START READING TEXT
“One of the most sobering and heartbreaking inequalities of our time is the fact that there are 795 million people out there that do not have access to enough food to lead an active and healthy life whilst a small portion of us live in excess purely due to the fortunate circumstances that we were born into.”
Thanks to Yeseul Park, one of our awesome volunteers for putting together this blog on Food Security. I hope you enjoy reading it and learn a bit at the same time. ~Matt
One of the most sobering and heartbreaking inequalities of our time is the fact that there are 795 million people out there that do not have access to enough food to lead an active and healthy life whilst a small portion of us live in excess purely due to the fortunate circumstances that we were born into. When we break these statistics down, it’s even more alarming to see that in places like Asia, the UN World Food Programme (WFP) found that two thirds of the population are undernourished while in Sub-Saharan Africa it’s one in four.
These figures have the biggest impact on the children of poor parents with inadequate nutrition being behind almost half of the deaths of children under five, one in three children in developing countries are stunted, and one out of six of those children are underweight. The WFP reports that worldwide, hunger and malnutrition are the number one risk to health, despite there being enough food in the world to feed everyone, and the great disparities in the distribution of these resources is to blame.
However, there is also good news
It is generally agreed that by fighting problems of food security and world hunger, nations can also enjoy the flow on effects of increases in the productivity of its people and reap the resulting economic opportunities. This in turn has even more trickle down effects as peace and stability are positively affected. It can truly present itself as being a win-win situation and this may in turn further motivate governments to prioritise and invest more in food security and hunger alleviation. However action must be taken now as the future food needs of a rapidly growing global population cannot be met by the current levels of production.
END READING TEXT
__WHAT TO DO__:
1. According to the food security text, how many people lack access to enough food to lead an active and healthy life?
2. Echo the passage of the food security text starting at "Thanks to Yeseul" and ending at "one in four.".
3. For each statement, answer yes or no according to the food security text, and quote the words that decide it.
(a) Inadequate nutrition is behind almost half of the deaths of children under five.
(b) There is not enough food in the world to feed everyone.
(c) Current levels of production can meet the future food needs of a rapidly growing global population.
START MATERIAL SHOWN
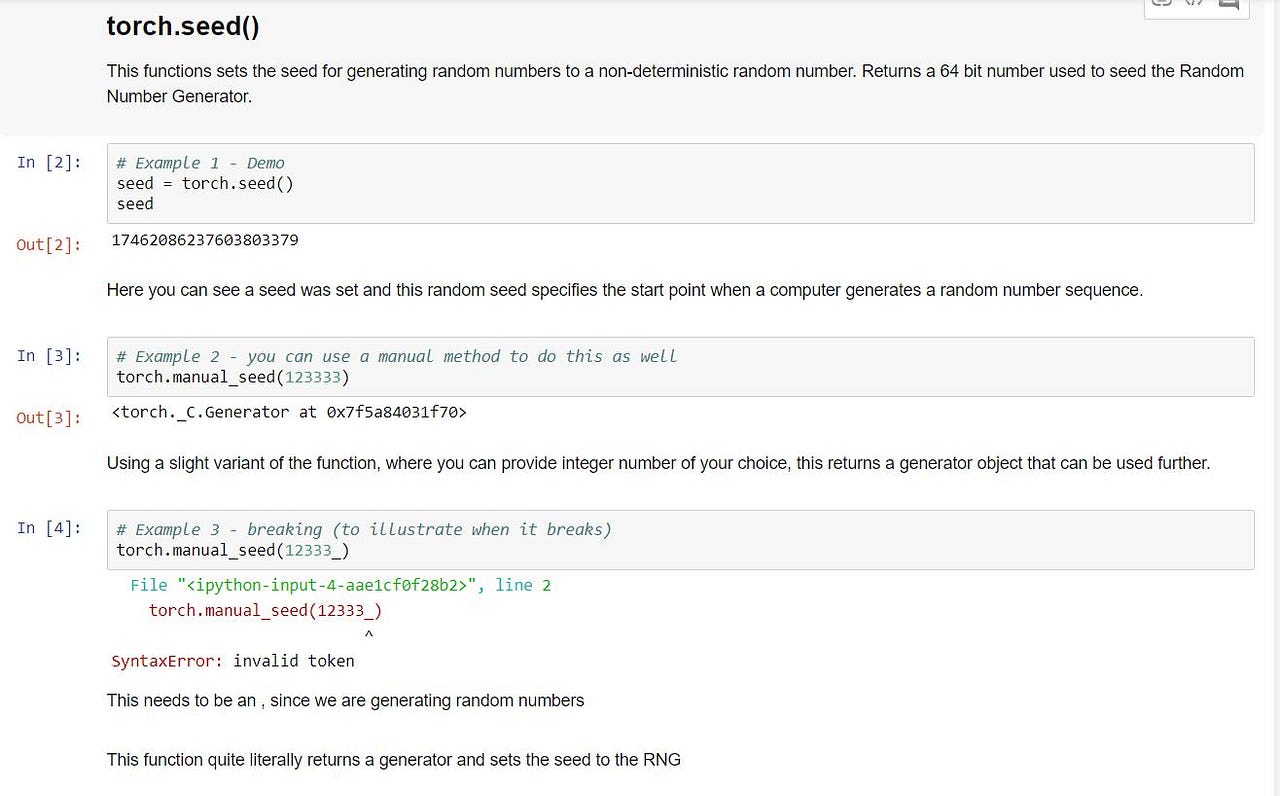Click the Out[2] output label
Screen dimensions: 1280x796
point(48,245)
END MATERIAL SHOWN
START MATERIAL SHOWN
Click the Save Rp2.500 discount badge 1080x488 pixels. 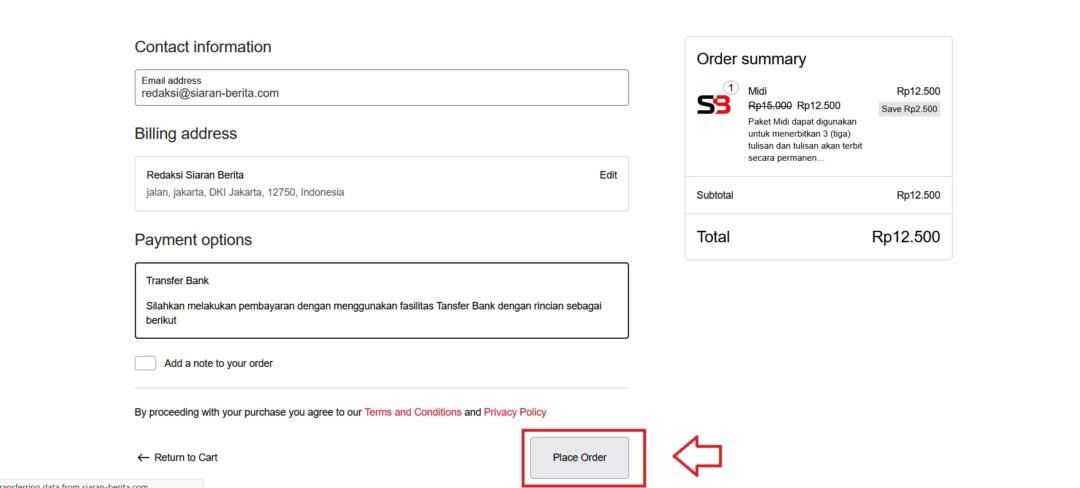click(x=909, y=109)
END MATERIAL SHOWN
__WRITTEN RESPONSES__:
1. 795 million people.

2.
Thanks to Yeseul Park, one of our awesome volunteers for putting together this blog on Food Security. I hope you enjoy reading it and learn a bit at the same time. ~Matt
One of the most sobering and heartbreaking inequalities of our time is the fact that there are 795 million people out there that do not have access to enough food to lead an active and healthy life whilst a small portion of us live in excess purely due to the fortunate circumstances that we were born into. When we break these statistics down, it’s even more alarming to see that in places like Asia, the UN World Food Programme (WFP) found that two thirds of the population are undernourished while in Sub-Saharan Africa it’s one in four.

3.
(a) Yes: "inadequate nutrition being behind almost half of the deaths of children under five"
(b) No: "despite there being enough food in the world to feed everyone"
(c) No: "the future food needs of a rapidly growing global population cannot be met by the current levels of production"